Heute ist Mittwoch, oder schon Donnerstag. Oder vielleicht auch Freitag, falls gestern schon Donnerstag war und nicht Mittwoch. Aber wen interessiert das? Ich drehe doch eh bald durch. Böse Vorstellung...
Ich drehe mich rum und mache mein Handy jetzt entgültig aus. Du rufst eh nicht mehr an. Ich drehe mich zurück und starre wieder an die Wand. Du hast schon lange nicht mehr angerufen. Keine Ahnung wie lange. Aber wenn du angerufen hast, dann hast du immer von der Toskana erzählt.

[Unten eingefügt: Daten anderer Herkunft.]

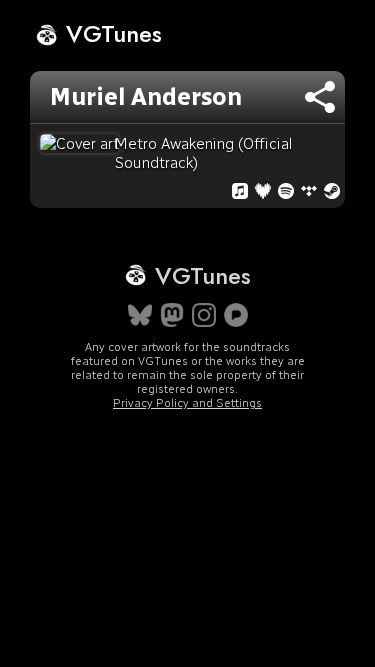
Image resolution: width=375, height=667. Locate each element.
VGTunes (110, 33)
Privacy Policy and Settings (187, 403)
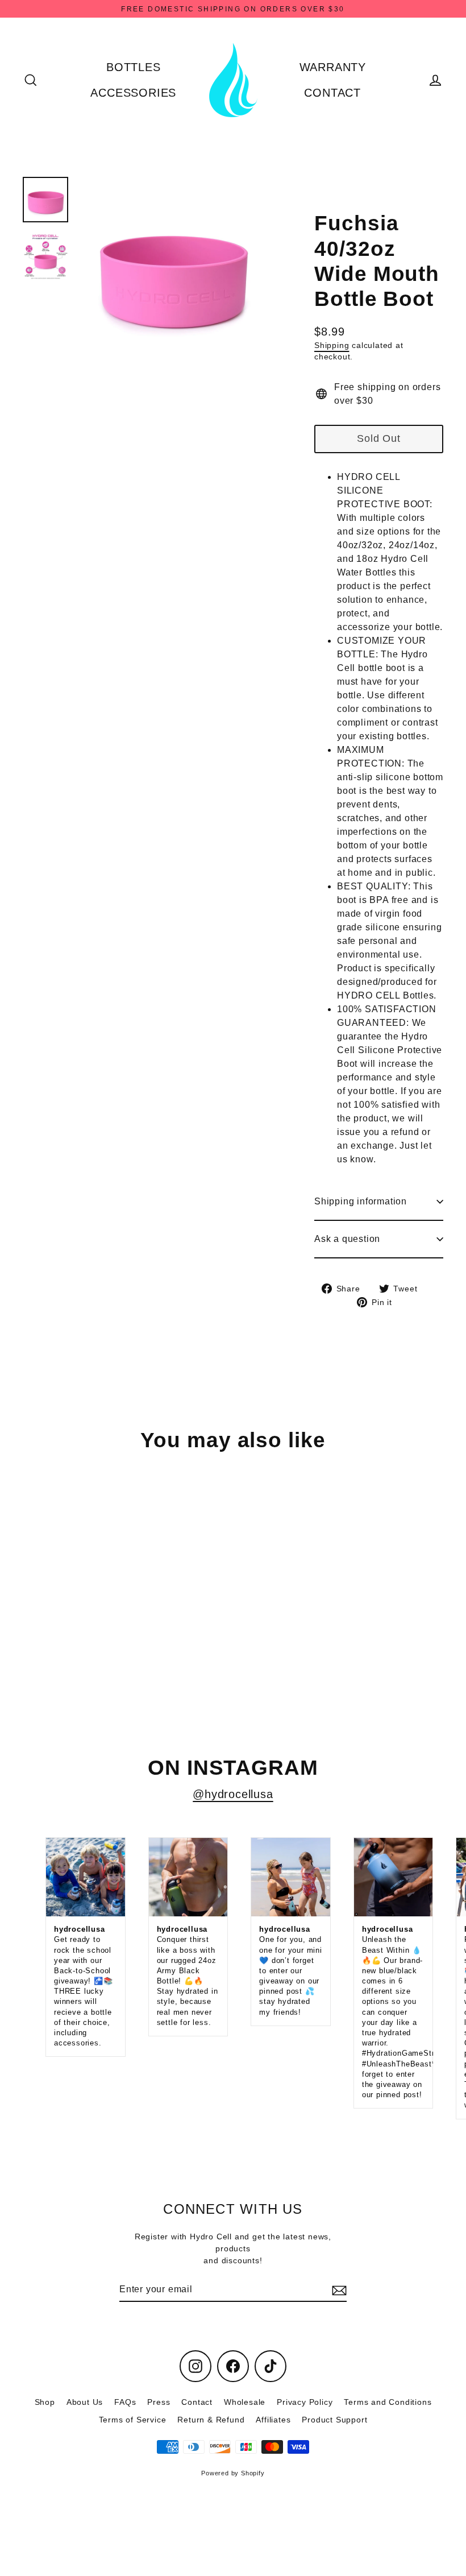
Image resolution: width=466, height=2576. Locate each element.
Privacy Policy (304, 2402)
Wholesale (244, 2402)
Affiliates (273, 2419)
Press (158, 2402)
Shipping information (360, 1201)
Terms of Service (133, 2419)
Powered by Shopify (232, 2473)
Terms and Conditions (387, 2402)
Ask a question (347, 1239)
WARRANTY (332, 67)
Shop (45, 2402)
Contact (197, 2402)
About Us (84, 2402)
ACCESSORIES (133, 92)
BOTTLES (133, 67)
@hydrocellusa (233, 1794)
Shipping (331, 345)
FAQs (125, 2402)
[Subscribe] (337, 2290)
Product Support (334, 2419)
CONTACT (332, 92)
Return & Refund (210, 2419)
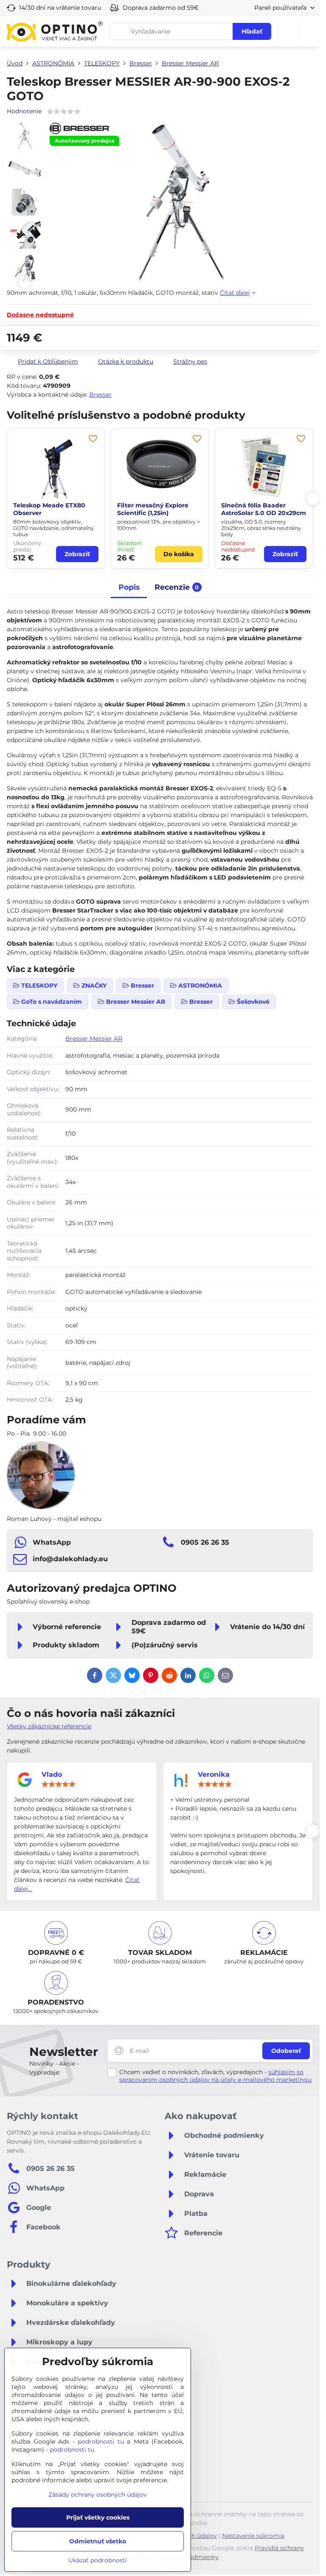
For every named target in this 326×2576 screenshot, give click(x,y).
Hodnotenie (24, 111)
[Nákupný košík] (288, 31)
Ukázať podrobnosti (97, 2560)
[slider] (59, 1784)
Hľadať (252, 31)
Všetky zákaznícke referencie (49, 1726)
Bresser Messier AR (93, 1038)
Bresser (100, 394)
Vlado (52, 1774)
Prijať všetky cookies (97, 2517)
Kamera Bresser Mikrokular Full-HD (263, 509)
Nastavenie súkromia (253, 2536)
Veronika (214, 1774)
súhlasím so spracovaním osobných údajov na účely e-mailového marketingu (215, 2075)
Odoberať (286, 2051)
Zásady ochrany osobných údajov (97, 2494)
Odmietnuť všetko (97, 2541)
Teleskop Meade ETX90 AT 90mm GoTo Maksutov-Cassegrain (54, 512)
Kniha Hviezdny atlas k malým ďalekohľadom (152, 509)
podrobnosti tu (101, 2441)
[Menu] (309, 31)
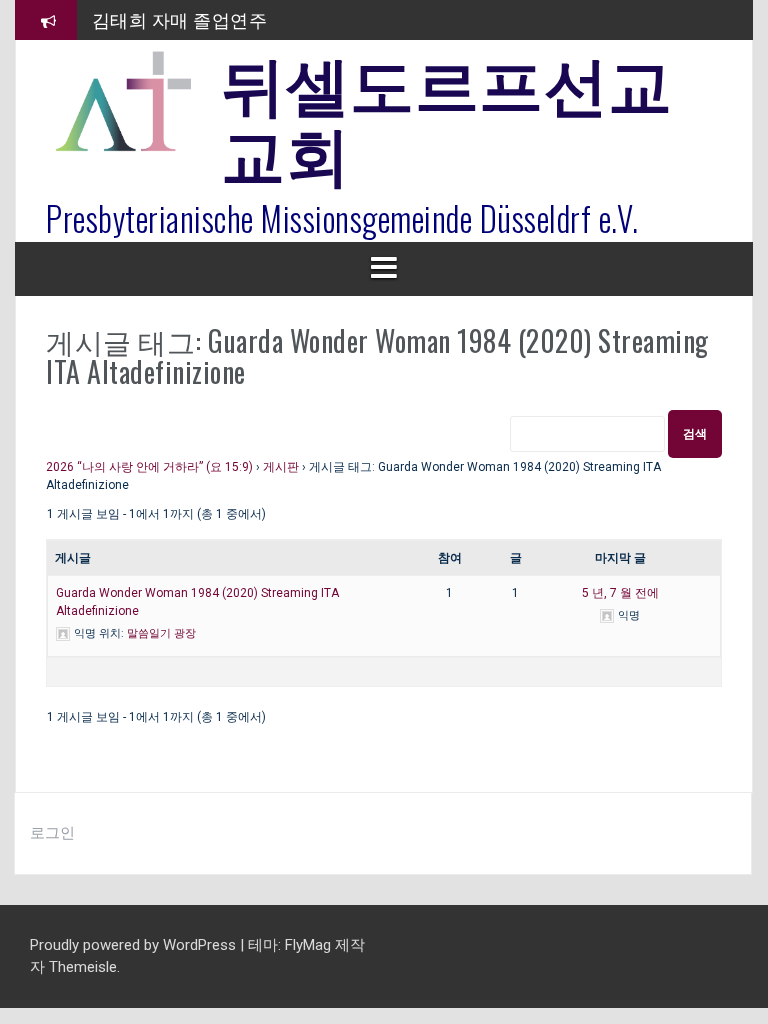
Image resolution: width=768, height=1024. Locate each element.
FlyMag (308, 945)
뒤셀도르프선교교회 (447, 115)
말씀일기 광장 (161, 633)
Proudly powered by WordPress (135, 945)
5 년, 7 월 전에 (620, 593)
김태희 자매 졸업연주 (180, 19)
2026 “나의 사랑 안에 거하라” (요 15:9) (149, 467)
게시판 (281, 467)
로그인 (52, 833)
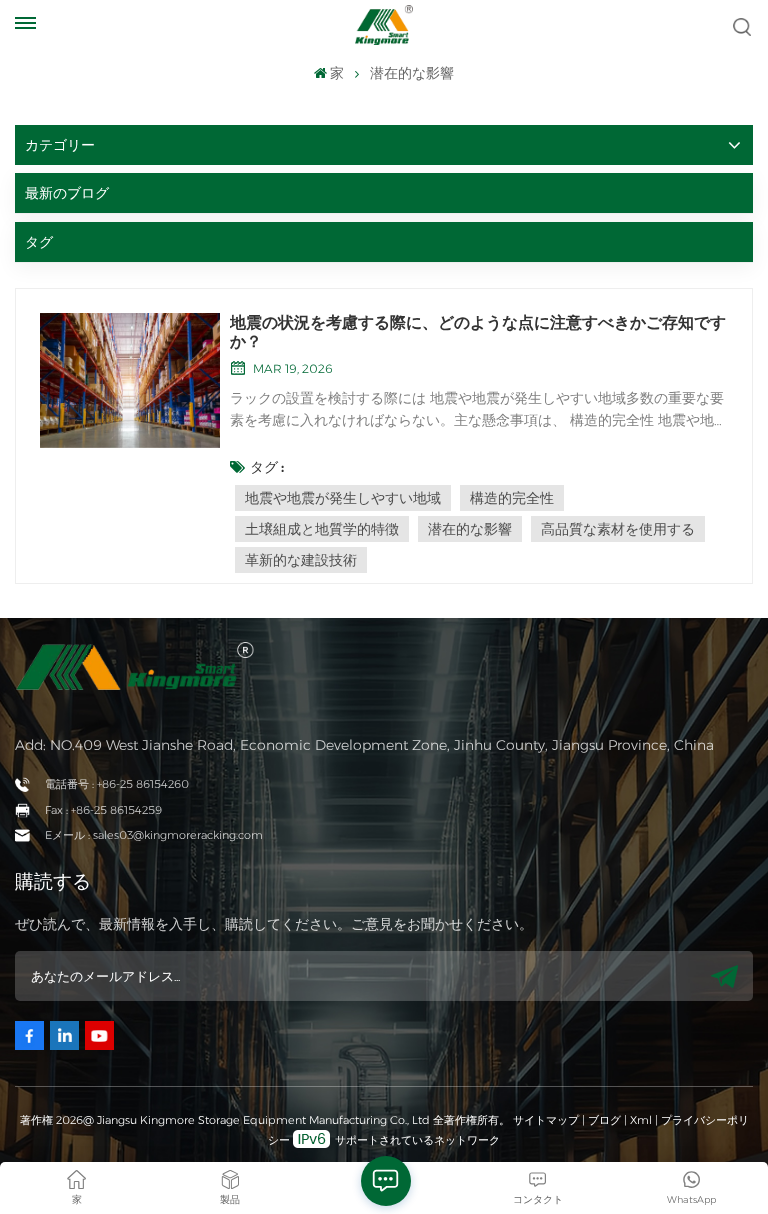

Davon, dass du mit mir endlich nach Hause willst. Ich hab mir das oft vorgestellt. Das Rauschen des Meeres, die kühle Brise in der Nacht. Ich mache mein Fenster auf, aber hier ist die Luft nur kalt. Eiskalt. So kalt, dass man fast durchdreht, wenn man zu tief einatmet. Böse Vorstellung...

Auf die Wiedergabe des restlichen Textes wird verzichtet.